Thallium(I) oxalate is an inorganic compound of thallium in the +1 oxidation state and the oxalate ion, with the formula Tl_{2}C_{2}O_{4}. It is a colorless to white crystalline solid and is only slightly soluble in water.

== Preparation ==
Thallium(I) oxalate can be prepared by reaction of thallium(I) carbonate with oxalic acid in aqueous solution:

Tl_{2}CO_{3} + H_{2}C_{2}O_{4} → Tl_{2}C_{2}O_{4} + CO_{2}↑ + H_{2}O

This reaction has also been used in crystallographic studies of thallium(I) oxalate derivatives.

Thallium(I) oxalate has also been obtained as a product of redox chemistry in the Tl_{2}O_{3}–HCN/CN^{−}–H_{2}O system. In one study, prolonged reaction of thallium(III) oxide with hydrocyanic acid at about 70 °C produced transparent crystals of Tl_{2}C_{2}O_{4}.

== Properties ==
=== Structure ===
The crystal structure of Tl_{2}C_{2}O_{4} has been determined by single-crystal X-ray diffraction.

The compound contains planar oxalate anions and irregularly coordinated Tl^{+} ions. The coordination geometry around thallium is strongly influenced by the stereochemically active 6s^{2} lone pair characteristic of Tl(I).

A later crystallographic study of the related adduct Tl_{2}C_{2}O_{4}·H_{2}C_{2}O_{4} likewise found highly irregular oxygen coordination around Tl(I), with nine oxygen atoms within about 3.25 Å.

=== Solubility ===
Thallium(I) oxalate is only slightly soluble in water. A solubility of about 1.8 g per 100 g of water at room temperature has been tabulated.

=== Thermal decomposition ===
On heating, thallium(I) oxalate decomposes rather than boiling. Older thermal studies place decomposition in the approximate range 315–320 °C.

The decomposition can be represented overall as formation of thallium(I) oxide and gaseous carbon oxides.
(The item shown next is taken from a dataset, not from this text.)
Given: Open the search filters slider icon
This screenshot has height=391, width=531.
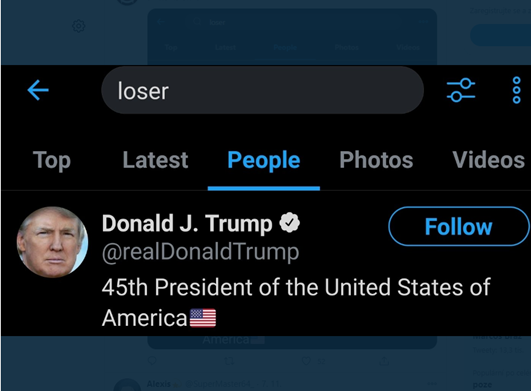Looking at the screenshot, I should click(x=461, y=90).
Thermal studies of thallium oxalates show Tl_{2}C_{2}O_{4} as a stable intermediate below about 290 °C in decomposition sequences of thallium(III) oxalato compounds.

=== Oxalic acid adduct ===
Reaction of thallium(I) carbonate with a twofold molar excess of oxalic acid does not necessarily give simple thallium hydrogen oxalate. Instead, the crystalline adduct
Tl_{2}C_{2}O_{4}·H_{2}C_{2}O_{4}
can form.

This compound crystallizes in the monoclinic space group P2_{1}/a with a = 6.2891 Å, b = 6.3974 Å, c = 10.3618 Å, β = 94.526°, and Z = 2. The oxalate ion and oxalic acid molecule are both planar and linked by strong O–H···O hydrogen bonds into polymeric chains.

== Safety ==
Thallium(I) oxalate is highly toxic because of the toxicity of soluble and bioavailable thallium(I) compounds. Contact and ingestion should be avoided.